# Text shown start
Algorithm Selection Guide:

Algorithm Best For Considerations
RoundRobin Equal capacity backends Simple, even distribution
LeastConnections Variable request duration Tracks connection count
IpHash Session affinity without cookies May unbalance with NAT
Random Simple, stateless Good entropy needed
WeightedRoundRobin Mixed capacity backends Manual weight tuning
LeastResponseTime Performance-sensitive Requires active probing

3.5 Backend

An individual backend server (typically a PlasmaVMC VM) in a pool.

pub struct Backend {
    pub id: String,                      // UUID
    pub pool_id: String,                 // Parent pool
    pub name: String,                    // Display name
    pub address: BackendAddress,
    pub port: u16,                       // Backend port
    pub weight: u32,                     // For weighted algorithms (1-100, default: 1)
# Text shown end
# Source data start
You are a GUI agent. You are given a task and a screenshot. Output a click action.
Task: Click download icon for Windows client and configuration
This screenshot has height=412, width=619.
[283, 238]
# Source data end
_To do_
1. Return the passage of the load balancer guide starting with "3.5 Backend" and going on through "(1-100, default: 1)", copied word for word.
2. Extend the load balancer guide onward from the point where it stops.

_Results by task_
1.
3.5 Backend

An individual backend server (typically a PlasmaVMC VM) in a pool.

pub struct Backend {
    pub id: String,                      // UUID
    pub pool_id: String,                 // Parent pool
    pub name: String,                    // Display name
    pub address: BackendAddress,
    pub port: u16,                       // Backend port
    pub weight: u32,                     // For weighted algorithms (1-100, default: 1)

2.
    pub status: BackendStatus,
    pub health_status: HealthStatus,
    pub enabled: bool,                   // Admin enable/disable
    pub metadata: HashMap<String, String>,
    pub created_at: u64,
    pub updated_at: u64,
}

pub enum BackendAddress {
    Ip(IpAddr),                          // Direct IP address
    Hostname(String),                    // DNS hostname (resolved)
    VmId(String),                        // PlasmaVMC VM ID (resolved via API)
}

pub enum BackendStatus {
    Creating,                            // Being added
    Active,                              // Ready to receive traffic
    Draining,                            // Graceful removal (no new connections)
    Removed,                             // Removed from pool
}

pub struct HealthStatus {
    pub healthy: bool,
    pub last_check: u64,                 // Timestamp of last check
    pub last_healthy: Option<u64>,       // Last time marked healthy
    pub consecutive_failures: u32,
    pub consecutive_successes: u32,
    pub last_error: Option<String>,      // Most recent failure reason
}

3.6 HealthCheck

Configuration for backend health monitoring.

pub struct HealthCheck {
    pub id: String,                      // UUID
    pub check_type: HealthCheckType,
    pub interval: u32,                   // Check interval (seconds)
    pub timeout: u32,                    // Check timeout (seconds)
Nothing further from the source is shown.